§ **Exercices**
• A. D'après l'extrait sur Tugdual et la cathédrale de Tréguier, pourquoi la cathédrale que connut saint Yves n'est-elle pas celle qu'on voit aujourd'hui ? Répondez en une à trois phrases.
• B. Prolongez l'extrait sur Tugdual et la cathédrale de Tréguier à partir de sa dernière phrase.

§ **Extrait source**
# # # # #

Le lendemain, au point du jour. Tugdual se trouva transporté par ce cheval ailé sur un petit tertre en vue de son ancien monastère. Il mit pied à terre et, aussitôt, le cheval disparut dans les airs. Quand on apprit le retour miraculeux de l'évêque, chacun voulut lui offrir l'hospitalité. Tugdual refusa d'habiter le palais du roi de Lexovie et les plus riches demeures. Il fut dans les faubourgs demander l'hospitalité d'un humble journalier.

Quelque temps avant sa mort, Tugdual décida de transformer en cathédrale l'église de son monastère. Cette cathédrale que connut saint Yves, n'est pas celle qui existe actuellement et dont la première pierre fut posée en l'an 1339. Cependant, la Tour d'Hasting, sur laquelle elle s'appuie en partie, construite par les Normands quand ils envahirent la péninsule armoricaine, date du ix ème siècle. Le cloître n'a été construit qu'au xv ème siècle, en l'an 1461.

" Il y a des cathédrales plus belles que celle de Tréguier, il n'y en a peut-être pas de plus élégantes, ni d'une pureté de dessin et d'une harmonie de détails plus vraies ", a dit Onfroy Kermoalquin. Ses dimensions sont bien proportionnées et son aspect général, à l'intérieur, est plein de majesté.

# # # # #

[Entrées de données enregistrées]

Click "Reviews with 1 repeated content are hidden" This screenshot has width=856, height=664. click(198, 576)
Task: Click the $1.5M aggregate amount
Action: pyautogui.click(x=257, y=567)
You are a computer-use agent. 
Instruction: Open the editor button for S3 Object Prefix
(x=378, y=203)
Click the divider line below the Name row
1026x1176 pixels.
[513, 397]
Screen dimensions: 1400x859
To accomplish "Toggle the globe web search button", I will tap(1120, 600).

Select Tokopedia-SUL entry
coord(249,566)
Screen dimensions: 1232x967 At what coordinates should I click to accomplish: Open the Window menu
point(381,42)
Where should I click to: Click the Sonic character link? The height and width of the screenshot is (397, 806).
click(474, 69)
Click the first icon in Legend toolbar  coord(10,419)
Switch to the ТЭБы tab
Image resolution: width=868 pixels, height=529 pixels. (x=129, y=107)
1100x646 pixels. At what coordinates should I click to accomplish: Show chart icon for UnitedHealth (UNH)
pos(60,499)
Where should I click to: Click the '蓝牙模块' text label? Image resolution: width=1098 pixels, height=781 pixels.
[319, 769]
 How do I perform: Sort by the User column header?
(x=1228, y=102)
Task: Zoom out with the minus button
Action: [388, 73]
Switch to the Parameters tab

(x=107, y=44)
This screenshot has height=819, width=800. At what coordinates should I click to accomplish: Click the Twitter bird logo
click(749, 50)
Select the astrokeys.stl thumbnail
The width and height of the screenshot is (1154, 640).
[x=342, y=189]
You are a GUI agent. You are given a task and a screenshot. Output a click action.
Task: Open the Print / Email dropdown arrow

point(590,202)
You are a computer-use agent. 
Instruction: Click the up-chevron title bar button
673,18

# # # # #

§ **Réponses**
• A. Parce que la cathédrale actuelle a été bâtie plus tard : sa première pierre fut posée en l'an 1339. Celle que connut saint Yves était l'église du monastère que Tugdual avait décidé de transformer en cathédrale.

• B.
Trois tours, en comptant la tour d'Hasting, s'élèvent au-dessus des combles. L'une d'elles est surmontée d'une flèche octogonale de granit, haute de soixante-douze mètres, dont les faces sont taillées à jour. Cette flèche commencée en 1785 fut achevée en deux ans. Elle remplace une flèche en plomb qui datait du xv ème siècle et dont la construction, suivant la légende, s'était faite dans des conditions qui valent d'être rapportées.

A la fin du xiv ème siècle, l'évêque de Tréguier, appauvri par les calamités qui avaient sévi sur la Bretagne, manquait d'argent pour achever sa cathédrale. Elle formait une masse compacte, un immense vaisseau dépourvu de son grand mât. C'est en vain qu'il avait tendu la main. Les seigneurs et les gens du peuple ne pouvaient, faute de moyens, lui venir en aide et il se désespérait.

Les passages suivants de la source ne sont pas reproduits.